If making the json dynamically is hard to get working without crashing the app server (also at, say 5x the size of our current forum) - would it be easier if Talkyard produced daily backups as a cron job and uploaded them to a storage server? Either one that we host on GCP or hosted on TY's own AWS servers? Ideally for us we would be able to give you a bucket on GCP to upload to.
I didn't see this until now — I'll have a look. More RAM sounds like a good first thing to try — I'd think that'll solve the problem. I'll have a look later today.
I agree with everything you wrote.
would it be easier if Talkyard produced daily backups as a cron job and uploaded them to a storage server?
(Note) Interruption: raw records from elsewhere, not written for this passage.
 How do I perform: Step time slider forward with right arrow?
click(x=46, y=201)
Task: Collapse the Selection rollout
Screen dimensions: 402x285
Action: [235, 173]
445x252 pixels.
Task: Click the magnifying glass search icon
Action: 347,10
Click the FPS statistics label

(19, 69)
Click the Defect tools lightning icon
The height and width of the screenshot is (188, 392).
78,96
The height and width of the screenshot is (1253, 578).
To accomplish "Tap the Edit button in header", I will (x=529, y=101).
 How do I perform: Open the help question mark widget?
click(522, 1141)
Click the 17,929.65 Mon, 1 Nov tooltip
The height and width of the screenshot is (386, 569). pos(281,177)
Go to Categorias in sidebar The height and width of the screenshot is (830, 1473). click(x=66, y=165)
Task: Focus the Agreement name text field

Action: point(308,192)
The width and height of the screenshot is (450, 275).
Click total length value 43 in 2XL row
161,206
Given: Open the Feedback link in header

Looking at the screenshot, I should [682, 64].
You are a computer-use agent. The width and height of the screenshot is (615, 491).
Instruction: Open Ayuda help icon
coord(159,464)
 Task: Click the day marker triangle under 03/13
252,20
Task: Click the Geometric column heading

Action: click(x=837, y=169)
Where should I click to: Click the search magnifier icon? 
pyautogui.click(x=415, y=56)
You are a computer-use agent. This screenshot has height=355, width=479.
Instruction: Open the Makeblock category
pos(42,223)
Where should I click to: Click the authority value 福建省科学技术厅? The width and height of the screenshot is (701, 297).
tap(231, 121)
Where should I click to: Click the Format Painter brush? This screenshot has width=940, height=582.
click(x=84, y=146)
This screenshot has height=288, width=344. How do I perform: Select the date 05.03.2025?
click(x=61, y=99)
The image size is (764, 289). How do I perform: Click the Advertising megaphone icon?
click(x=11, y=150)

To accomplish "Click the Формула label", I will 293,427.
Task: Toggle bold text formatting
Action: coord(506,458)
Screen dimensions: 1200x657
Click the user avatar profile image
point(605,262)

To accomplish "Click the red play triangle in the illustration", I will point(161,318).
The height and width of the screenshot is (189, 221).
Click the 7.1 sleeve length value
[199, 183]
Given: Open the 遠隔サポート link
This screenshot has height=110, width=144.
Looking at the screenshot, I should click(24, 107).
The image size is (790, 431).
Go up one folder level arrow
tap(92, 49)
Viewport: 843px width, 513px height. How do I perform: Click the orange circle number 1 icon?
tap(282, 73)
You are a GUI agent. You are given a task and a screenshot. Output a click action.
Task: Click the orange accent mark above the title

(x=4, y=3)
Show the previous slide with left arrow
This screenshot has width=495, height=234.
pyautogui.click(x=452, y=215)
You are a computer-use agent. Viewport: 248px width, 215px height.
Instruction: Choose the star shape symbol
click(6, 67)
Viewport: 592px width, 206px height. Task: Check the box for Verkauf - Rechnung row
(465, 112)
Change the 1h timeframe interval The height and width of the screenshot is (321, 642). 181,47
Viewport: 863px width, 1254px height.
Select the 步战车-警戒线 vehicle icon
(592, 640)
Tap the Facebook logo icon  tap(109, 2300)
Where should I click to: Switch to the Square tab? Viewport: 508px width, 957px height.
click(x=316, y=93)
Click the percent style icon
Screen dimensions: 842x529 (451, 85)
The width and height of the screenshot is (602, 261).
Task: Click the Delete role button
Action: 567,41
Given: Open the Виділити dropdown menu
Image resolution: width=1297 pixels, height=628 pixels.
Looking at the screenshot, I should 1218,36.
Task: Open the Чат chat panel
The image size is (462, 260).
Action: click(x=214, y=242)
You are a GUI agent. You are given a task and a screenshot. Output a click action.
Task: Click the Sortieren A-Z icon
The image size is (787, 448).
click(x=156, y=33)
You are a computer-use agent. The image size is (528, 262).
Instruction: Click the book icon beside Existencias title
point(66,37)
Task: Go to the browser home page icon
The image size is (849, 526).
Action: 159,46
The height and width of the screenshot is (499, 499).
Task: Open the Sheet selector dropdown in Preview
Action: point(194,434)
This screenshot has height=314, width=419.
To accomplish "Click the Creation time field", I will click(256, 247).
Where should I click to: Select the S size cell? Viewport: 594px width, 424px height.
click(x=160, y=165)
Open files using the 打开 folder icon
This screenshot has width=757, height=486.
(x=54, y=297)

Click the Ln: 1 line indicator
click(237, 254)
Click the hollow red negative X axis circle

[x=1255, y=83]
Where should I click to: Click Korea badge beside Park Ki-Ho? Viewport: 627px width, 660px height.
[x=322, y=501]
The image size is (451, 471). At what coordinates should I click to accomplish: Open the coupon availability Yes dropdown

Seems like a good idea, yes. Currently such backups include all sites hosted by the same server — and doing small such backups, of each large individual site, one at a time, and shipping off-site to that organization's IT system, seems like a good idea.
Either one that we host on GCP
That'd be best, on GCP or wherever else. Maybe you could fetch the files via rsync or something (then not bound to GCP, and also easier to make it ransomware resistant, in that you could tell rsync not delete old files?).
give you a bucket on GCP to upload to
Hmm then maybe Ty could mount the bucket as a file system dir, so it'd be writeable by a plain cron job. Could look into the GCP docs about mounting a bucked from another GCP project.
Awesome! Yea a RAM upgrade could be a good thing to try as a first step just to get something working here and now. Thanks for considering this.
We're fine with scheduling our own jobs to download from your CDN/storage and put on our own GCP once per day. That would be very easy for us to set up, if we know where to download from of course. Whatever is the easiest for you to develop first, I would vote for :)
Ok :- )
Memory just upgraded, now twice as much, should last for ... quite a while
Let me know if the backups start working? & I'll check the logs too (there were out of memory errors in the logs, caused by
GET //forum.soundflow.org/-/export-site-jsonand me having configured too little memory)
- Progresswith handling this problem
- @KajMagnus closed this topic 2022-04-18 02:16:29.474Z.
- @KajMagnus reopened this topic 2022-04-18 02:16:44.884Z.
- @KajMagnus marked this topic as Done 2022-04-18 02:16:47.416Z.